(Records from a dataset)

------------------------------------------------

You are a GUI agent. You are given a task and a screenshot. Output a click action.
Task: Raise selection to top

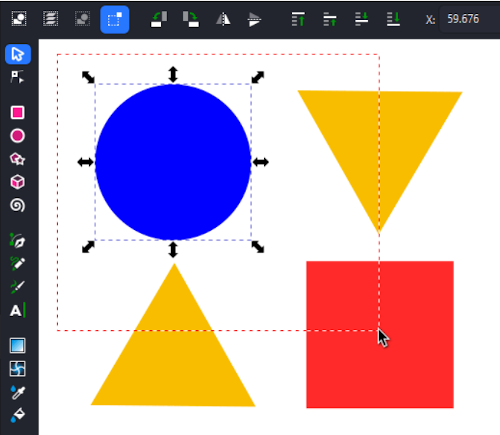pyautogui.click(x=298, y=19)
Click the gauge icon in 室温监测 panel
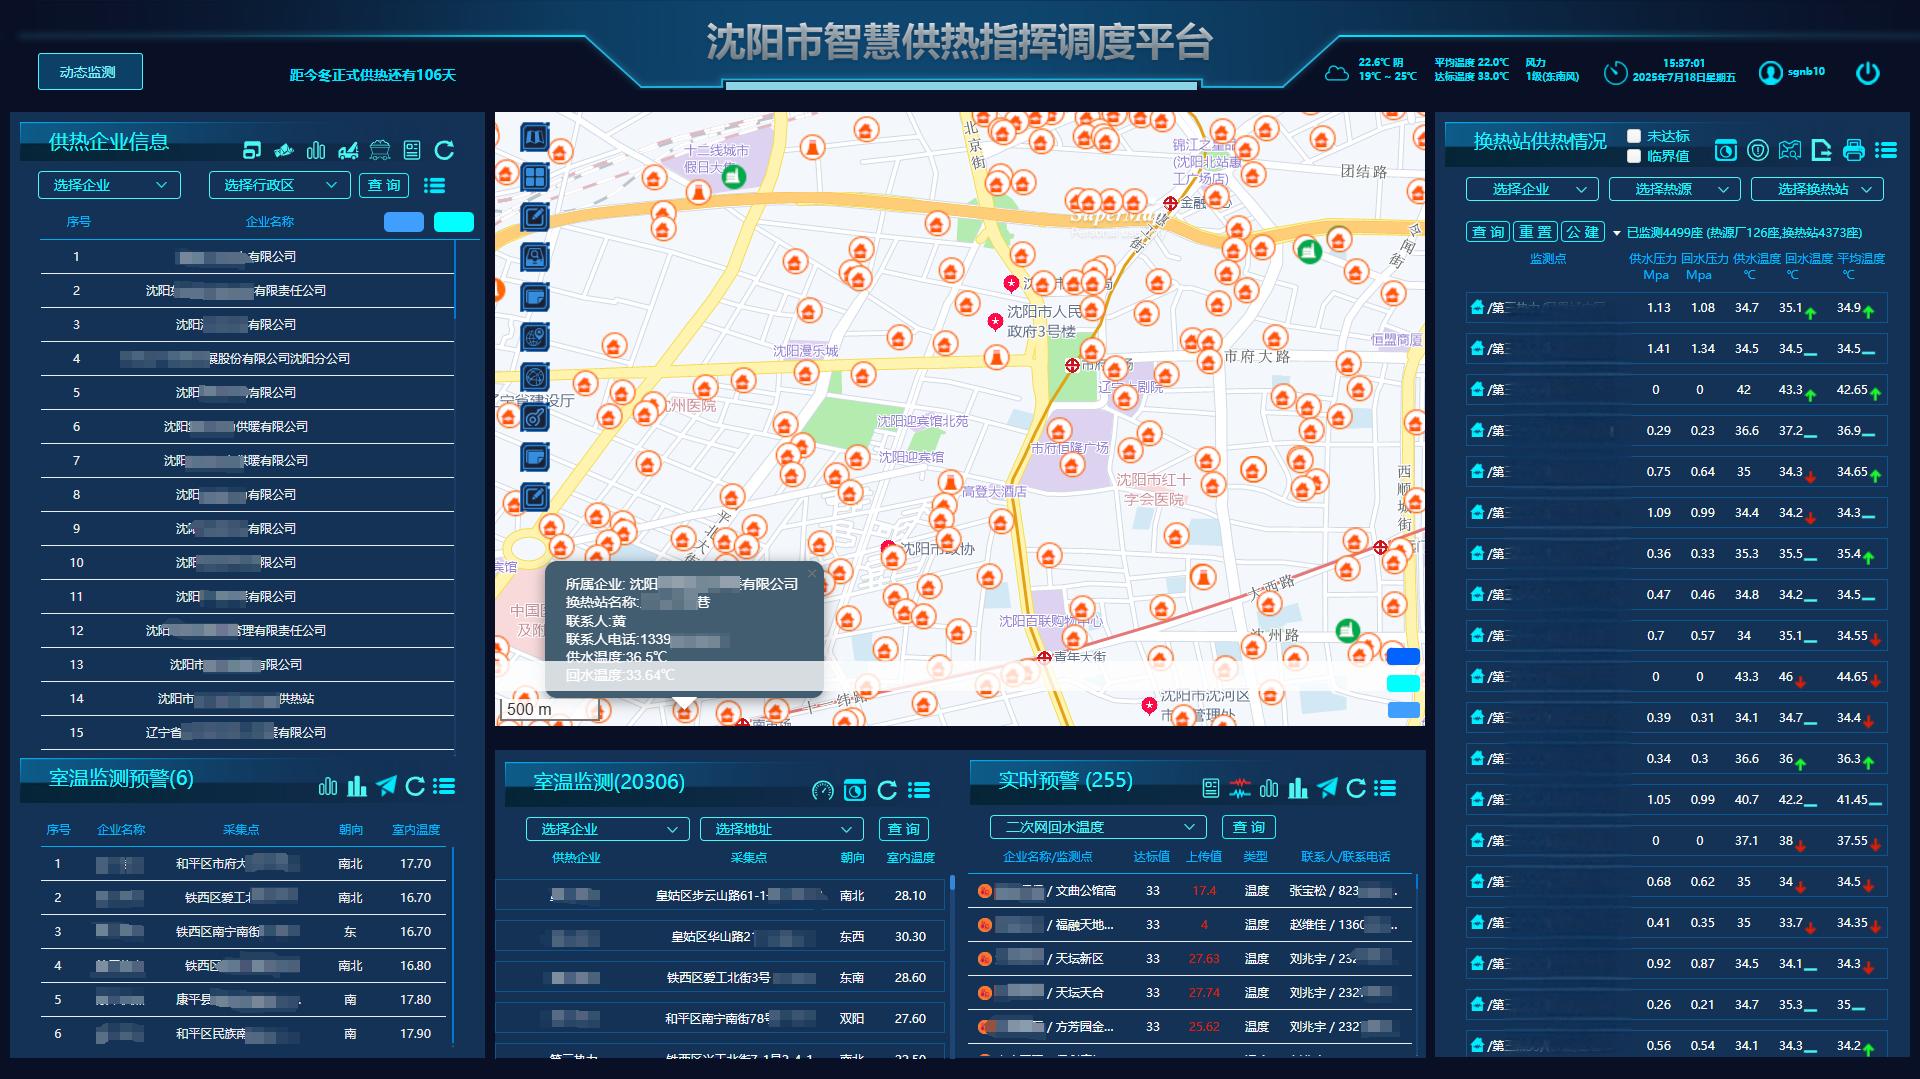This screenshot has height=1079, width=1920. click(x=822, y=791)
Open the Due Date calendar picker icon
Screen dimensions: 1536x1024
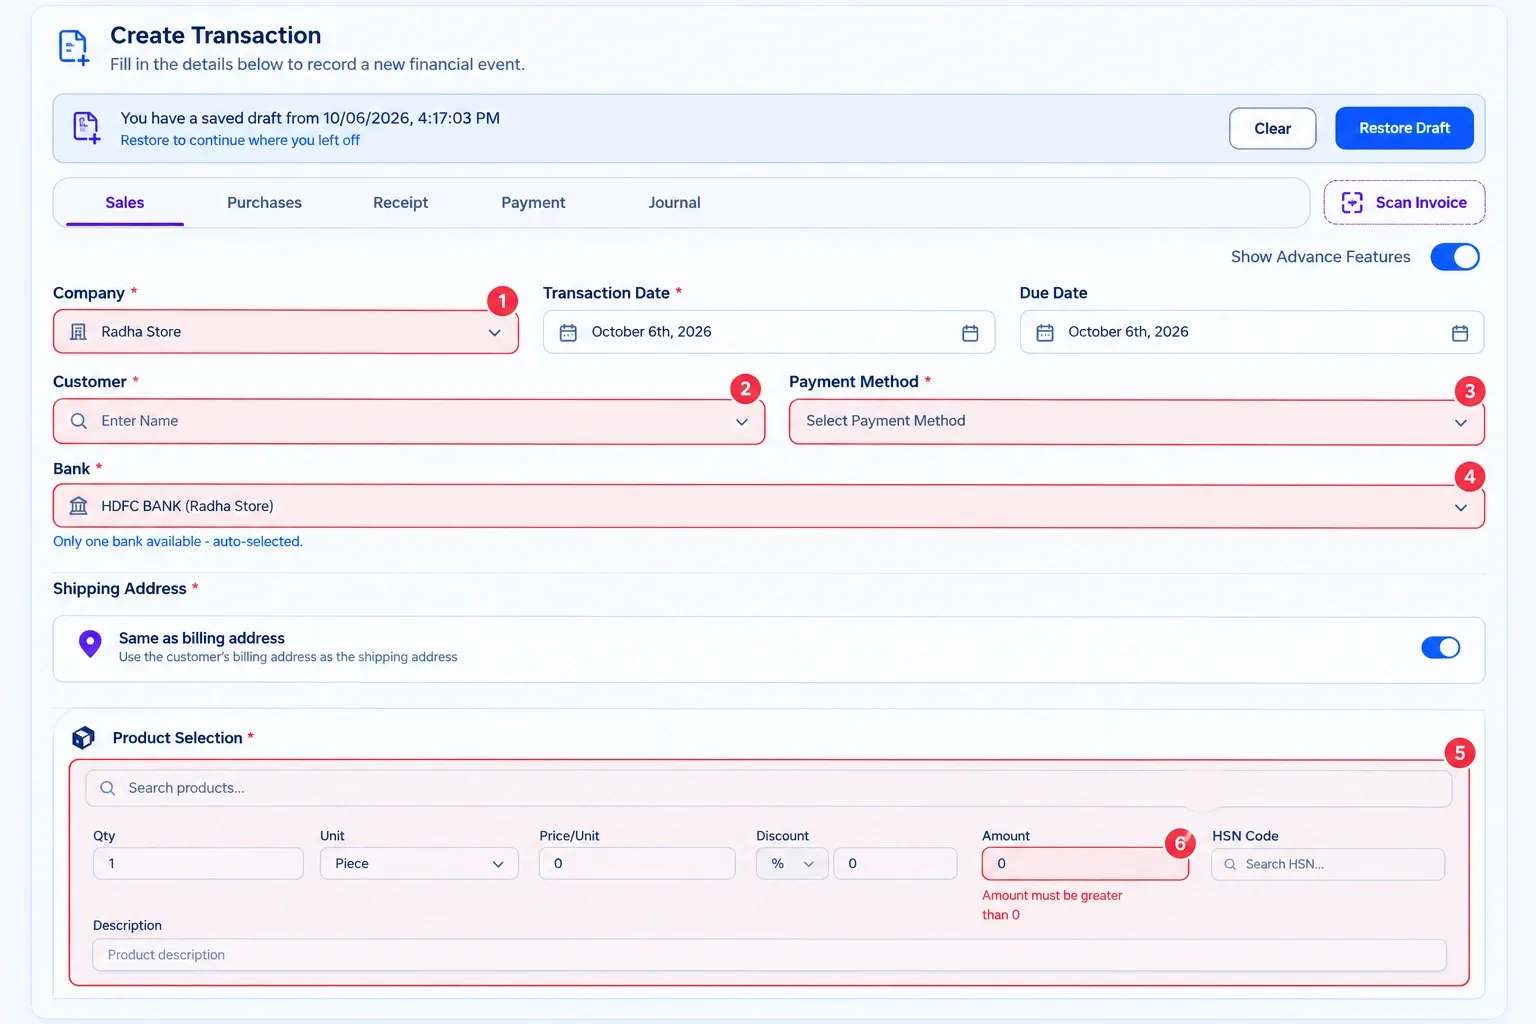tap(1460, 333)
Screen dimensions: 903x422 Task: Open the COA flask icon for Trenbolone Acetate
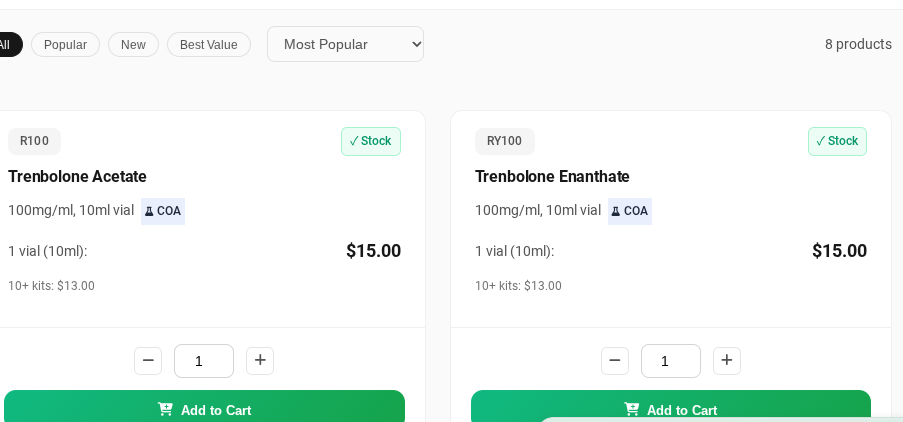(149, 211)
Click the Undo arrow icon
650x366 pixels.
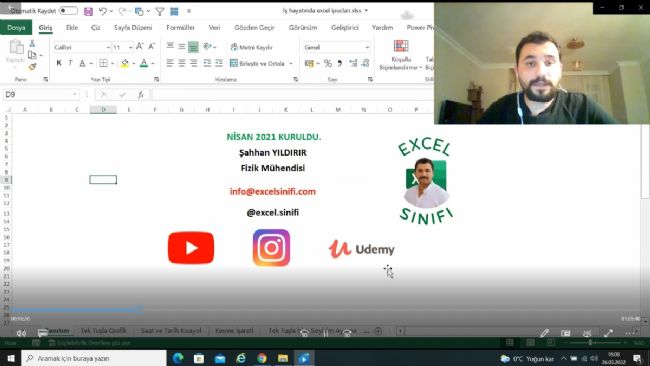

------------------------------------------------

**Action item**
Exactly as they stand, retype all the entries, but omit the pictures.

**Reply**
You are a GUI agent. You are given a task and a screenshot. Output a click action.
Task: Raise selection to top

pyautogui.click(x=298, y=19)
Click the gauge icon in 室温监测 panel
This screenshot has height=1079, width=1920. click(x=822, y=791)
Open the Due Date calendar picker icon
Screen dimensions: 1536x1024
tap(1460, 333)
Screen dimensions: 903x422 Task: Open the COA flask icon for Trenbolone Acetate
(149, 211)
Click the Undo arrow icon
650x366 pixels.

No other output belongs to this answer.